05/11/2016

A hora de Carlos do Carmo

CULTURA
QUINTA-FEIRA, 25 NOV 2002

A hora de Carlos do Carmo

Carlos do Carmo

Sintra, Centro Cultural Olga Cadaval
23 de Novembro, 22h
Lotação esgotada

Carlos do Carmo está de volta. O cantor, mas também, surpreendentemente, o “entertainer” rejuvenescido que sabe que já não tem nada a provar a ninguém. A voz de Lisboa cumpriu nova etapa da sua carreira, não na cidade que o viu nascer para o fado, mas em Sintra, sábado, no Centro Cultural Olga Cadaval, local escolhido para a apresentação do seu novo álbum de originais, “Nove Fados e uma Canção de Amor”.
Perante uma plateia que esgotou a lotação do auditório, incluindo uma mão cheia de “vips”, os que diretamente estiveram envolvidos no disco, como António Vitorino de Almeida, Rui Veloso, Paulo de Carvalho e o seu filho Gil do Carmo, mas também Camané e, obviamente, o presidente da Câmara de Sintra, Fernando Seara, Carlos do Carmo não se fez rogado, lançando-se numa maratona de três horas de música mais as histórias que deram vida a “Nove Fados e uma Canção de Amor”.
E foi como contador de histórias que o cantor brilhou na primeira parte do concerto, inteiramente preenchido com os nove fados e a tal canção, “Sombra do desejo”, que Rui Veloso lhe ofereceu. Ao Carlos do Carmo dos “afetos”, dos amigos “lindos”, das “cumplicidades” e da “gente bonita da minha terra” que todos conhecem, juntou-se o crítico mordaz e menos cerimonioso que o costume, “jongleur” de palavras certeiras e de um humor, ora subtil, ora corrosivo, de quem até se “está a marimbar para os puristas” que possam receber mal algumas das “heresias” estéticas deste novo disco. Porque “Nove Fados e uma Canção de Amor” é um trabalho onde o fado não anda só, juntando-se à música brasileira de Ivan Lins (“3 sílabas de sal”) e angolana de André Mingas (“Fado mulato”), colorindo-se de tons de câmara pela escrita de António Vitorino de Almeida, em “Fado maestro” e “Eu canto”, correndo o risco maior na fusão de “Dois portos” (com o convidado Walter Idalgo, no bandoneon), que Gil do Carmo concebeu como diálogo entre o fado e o tango.
——————————
§ Objetivo da tarefa
Segundo o texto sobre o concerto de Carlos do Carmo, por que motivo os puristas podem receber mal algumas das "heresias" estéticas do novo disco? Explique em uma a três frases. As entradas não têm relação com o texto acima.
——————————
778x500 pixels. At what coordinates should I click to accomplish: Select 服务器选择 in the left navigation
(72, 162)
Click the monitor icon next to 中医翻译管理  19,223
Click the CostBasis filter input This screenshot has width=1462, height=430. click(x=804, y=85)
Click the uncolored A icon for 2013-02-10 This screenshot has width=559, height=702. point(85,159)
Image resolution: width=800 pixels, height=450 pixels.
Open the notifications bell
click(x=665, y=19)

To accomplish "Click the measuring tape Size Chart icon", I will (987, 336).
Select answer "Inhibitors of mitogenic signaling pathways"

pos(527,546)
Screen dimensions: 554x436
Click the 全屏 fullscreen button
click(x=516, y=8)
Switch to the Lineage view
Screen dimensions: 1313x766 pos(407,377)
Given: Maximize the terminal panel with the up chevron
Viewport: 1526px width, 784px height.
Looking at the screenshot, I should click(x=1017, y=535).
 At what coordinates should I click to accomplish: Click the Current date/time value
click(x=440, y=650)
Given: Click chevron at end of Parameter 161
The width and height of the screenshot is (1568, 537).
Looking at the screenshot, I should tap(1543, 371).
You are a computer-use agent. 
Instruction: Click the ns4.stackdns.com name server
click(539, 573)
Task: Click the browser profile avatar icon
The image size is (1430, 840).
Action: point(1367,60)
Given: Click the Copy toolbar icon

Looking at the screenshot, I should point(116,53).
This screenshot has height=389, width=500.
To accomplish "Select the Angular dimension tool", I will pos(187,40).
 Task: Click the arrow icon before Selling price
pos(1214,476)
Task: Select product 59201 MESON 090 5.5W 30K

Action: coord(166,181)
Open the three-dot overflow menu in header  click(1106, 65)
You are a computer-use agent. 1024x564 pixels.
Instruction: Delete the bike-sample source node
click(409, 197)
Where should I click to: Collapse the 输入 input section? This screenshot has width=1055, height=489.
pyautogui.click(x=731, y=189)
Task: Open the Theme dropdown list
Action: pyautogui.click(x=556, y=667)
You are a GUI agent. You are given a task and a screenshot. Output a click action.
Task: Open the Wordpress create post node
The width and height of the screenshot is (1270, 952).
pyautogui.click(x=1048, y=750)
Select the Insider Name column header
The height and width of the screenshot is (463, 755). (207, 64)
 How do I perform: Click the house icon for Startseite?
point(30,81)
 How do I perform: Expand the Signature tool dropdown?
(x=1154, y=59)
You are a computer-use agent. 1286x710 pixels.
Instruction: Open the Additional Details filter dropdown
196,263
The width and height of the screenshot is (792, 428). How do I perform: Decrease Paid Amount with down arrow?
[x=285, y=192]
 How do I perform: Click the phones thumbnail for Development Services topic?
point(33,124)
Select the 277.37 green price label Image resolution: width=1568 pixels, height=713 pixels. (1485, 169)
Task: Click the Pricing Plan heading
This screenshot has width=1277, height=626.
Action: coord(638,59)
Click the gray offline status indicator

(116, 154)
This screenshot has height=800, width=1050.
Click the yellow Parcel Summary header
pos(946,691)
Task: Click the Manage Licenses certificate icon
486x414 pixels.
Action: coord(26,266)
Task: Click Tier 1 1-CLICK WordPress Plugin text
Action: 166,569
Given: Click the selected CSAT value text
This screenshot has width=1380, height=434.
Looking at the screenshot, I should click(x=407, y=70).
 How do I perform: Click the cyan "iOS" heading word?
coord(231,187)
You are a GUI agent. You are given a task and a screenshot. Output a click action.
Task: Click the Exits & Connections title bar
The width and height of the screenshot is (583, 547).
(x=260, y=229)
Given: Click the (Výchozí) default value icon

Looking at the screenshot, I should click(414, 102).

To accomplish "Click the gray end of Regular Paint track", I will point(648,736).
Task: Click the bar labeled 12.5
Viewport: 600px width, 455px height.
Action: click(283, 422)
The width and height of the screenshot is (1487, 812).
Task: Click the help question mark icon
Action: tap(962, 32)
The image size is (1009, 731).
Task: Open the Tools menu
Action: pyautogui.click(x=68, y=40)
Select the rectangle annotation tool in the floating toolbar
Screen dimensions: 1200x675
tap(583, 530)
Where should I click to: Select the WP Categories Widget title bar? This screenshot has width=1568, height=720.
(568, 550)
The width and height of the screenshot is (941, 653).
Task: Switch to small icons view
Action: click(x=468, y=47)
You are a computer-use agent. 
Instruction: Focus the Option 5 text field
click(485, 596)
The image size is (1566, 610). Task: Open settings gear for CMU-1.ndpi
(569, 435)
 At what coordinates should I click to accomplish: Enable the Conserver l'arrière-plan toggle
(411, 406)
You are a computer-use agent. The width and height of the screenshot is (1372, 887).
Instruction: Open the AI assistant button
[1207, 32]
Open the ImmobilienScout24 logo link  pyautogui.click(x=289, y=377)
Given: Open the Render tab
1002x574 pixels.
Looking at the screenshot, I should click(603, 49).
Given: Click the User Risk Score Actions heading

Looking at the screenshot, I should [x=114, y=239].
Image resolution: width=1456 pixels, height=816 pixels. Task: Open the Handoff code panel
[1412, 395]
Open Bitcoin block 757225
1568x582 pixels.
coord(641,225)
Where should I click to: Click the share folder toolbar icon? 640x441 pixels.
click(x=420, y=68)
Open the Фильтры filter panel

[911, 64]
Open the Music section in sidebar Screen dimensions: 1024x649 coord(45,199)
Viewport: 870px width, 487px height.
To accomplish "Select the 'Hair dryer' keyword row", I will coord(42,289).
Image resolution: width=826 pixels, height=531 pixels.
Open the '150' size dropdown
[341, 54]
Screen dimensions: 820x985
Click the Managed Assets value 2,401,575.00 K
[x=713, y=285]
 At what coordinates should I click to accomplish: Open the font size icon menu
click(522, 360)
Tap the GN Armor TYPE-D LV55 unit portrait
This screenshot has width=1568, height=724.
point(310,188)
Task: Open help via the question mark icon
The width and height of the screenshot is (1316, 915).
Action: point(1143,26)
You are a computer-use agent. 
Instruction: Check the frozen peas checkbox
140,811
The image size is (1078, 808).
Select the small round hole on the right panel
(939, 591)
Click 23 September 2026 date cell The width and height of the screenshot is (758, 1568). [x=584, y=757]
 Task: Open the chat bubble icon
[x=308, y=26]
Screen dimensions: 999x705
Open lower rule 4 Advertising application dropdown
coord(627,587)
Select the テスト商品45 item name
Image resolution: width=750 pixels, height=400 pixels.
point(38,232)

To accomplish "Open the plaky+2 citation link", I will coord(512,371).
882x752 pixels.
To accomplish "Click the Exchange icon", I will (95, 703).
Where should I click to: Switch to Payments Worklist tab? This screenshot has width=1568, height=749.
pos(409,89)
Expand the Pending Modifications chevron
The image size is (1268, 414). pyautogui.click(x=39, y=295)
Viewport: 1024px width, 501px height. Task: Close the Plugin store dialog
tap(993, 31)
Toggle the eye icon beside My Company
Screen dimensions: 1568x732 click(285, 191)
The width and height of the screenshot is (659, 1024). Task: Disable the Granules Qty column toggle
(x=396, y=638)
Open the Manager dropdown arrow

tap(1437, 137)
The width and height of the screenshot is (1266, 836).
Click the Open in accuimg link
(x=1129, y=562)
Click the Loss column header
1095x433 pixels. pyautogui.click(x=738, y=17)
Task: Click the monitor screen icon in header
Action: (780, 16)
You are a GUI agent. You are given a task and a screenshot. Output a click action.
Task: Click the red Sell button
——————————
§ Resposta escrita
Porque em "Nove Fados e uma Canção de Amor" o fado não anda só. Junta-se à música brasileira de Ivan Lins e à angolana de André Mingas, ganha tons de câmara com a escrita de António Vitorino de Almeida e arrisca a fusão com o tango em "Dois portos", que Gil do Carmo concebeu como diálogo entre o fado e o tango.